Rohan continued: “I felt we owed them better living conditions and a sense that someone cared about them and what happens to them. Most if not all will return to society sooner rather than later, and if we can help them to realize that there is something for them out there other than a life of crime, I think everyone benefits.”
Asked to describe the CBA/YLS program, Rohan explained: “Our efforts are twofold: First, we have launched a collection drive for supplies and materials the Unit needs and that the staff has requested. We basically asked the staff for a ‘wish list’ and are seeking the items for them. They asked for age-appropriate books, educational materials, new or gently used electronics including computers and entertainment equipment, and educational software, among other things. To date boxes of books and several used computers have been donated, and we are publicizing our collections widely, including in the CBA’s monthly magazine and in our electronic newsletters.”
Discussing the second phase of the program, Rohan con-tinued: “Second, we are seeking volunteers who are willing to spend time at the facility to lend their talents to help with organized activities or simply to spend time and talk to the young people. So far, we have received dozens of inquiries from lawyers, young and old, and from law students, many of whom had no prior contact with the YLS to our knowledge.”
Because they must be cleared to work with minors, those interested in volunteering fill out an application and undergo a background check. Volunteers will then be trained by JDTC staff before being admitted to the facility. The program, which kicked off as this article went to press, will allow volunteers to be involved as little or as much as they choose. Some ways that volunteers will be able to get involved include tutoring, life skills presentations, book discussions, and one-on-one chats. Every moment spent with the kids will be a gift. “Center staff told me that an estimated one-third of all the youth at the center receive no visitors whatsoever, and merely taking time to speak to them, and to listen to them, is highly valued,” Rohan added.
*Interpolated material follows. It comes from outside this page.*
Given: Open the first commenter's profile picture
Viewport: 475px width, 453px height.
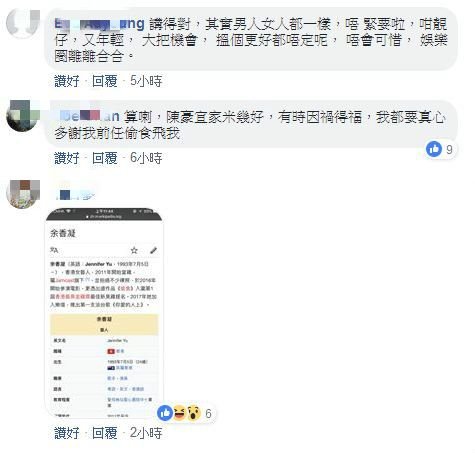Looking at the screenshot, I should pos(23,24).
Finding a program to support and volunteers was the easy part. The biggest issues, according to Rohan, were determining what forms the CBA/YLS assistance would take and then getting organized enough to have the first meetings with center staff. Rohan commented: “In this case, it started with a call from the CBA executive director to the center administrator, because they knew each other. I then started speaking to the legal staff and got some of my other officers involved, at first in a lunch meeting with some of the key center staff to brainstorm, and then to actually go to the facility and see it for ourselves. That process took longer than I would have liked due to work, travel, and other conflicts getting in the way. The key, however long it takes, is to be persistent and try to make some progress each week.”
Although the program is in its early stages, the CBA YLS is already making progress. “As a result of our adoption,” Rohan told The Affiliate , “the JTDC is now seeking additional corporate and community organizations that would be willing to adopt the other seven units at the center.”
“Additionally, we were requested to see if we could assist in establishing a 501(c)(3) charitable foundation for the Center, so that donors could make charitable donations to the facility,” Rohan continued. “The law firm of Winston & Strawn LLP was gracious enough to offer to perform the legal services necessary to form the foundation, and that effort is underway thanks to their Director of Pro Bono Services, Greg McConnell, and the partners there.”
Through their continued work with the Phoenix Unit, the CBA/YLS hopes to show the broader Chicago community that young lawyers care about their community and are taking an active role to make a positive contribution. Ultimately, the hope in adopting the Phoenix Unit is to make a difference in the lives of the kids with whom they are working. “I can’t pretend to understand what being locked up feels like,” Rohan added, “but I hope that our efforts make them feel like they are wanted and not alone. . . . If we can turn even one of these kids around and get them on the right path, we will have made a difference not just for them, but for their friends, family, and community.”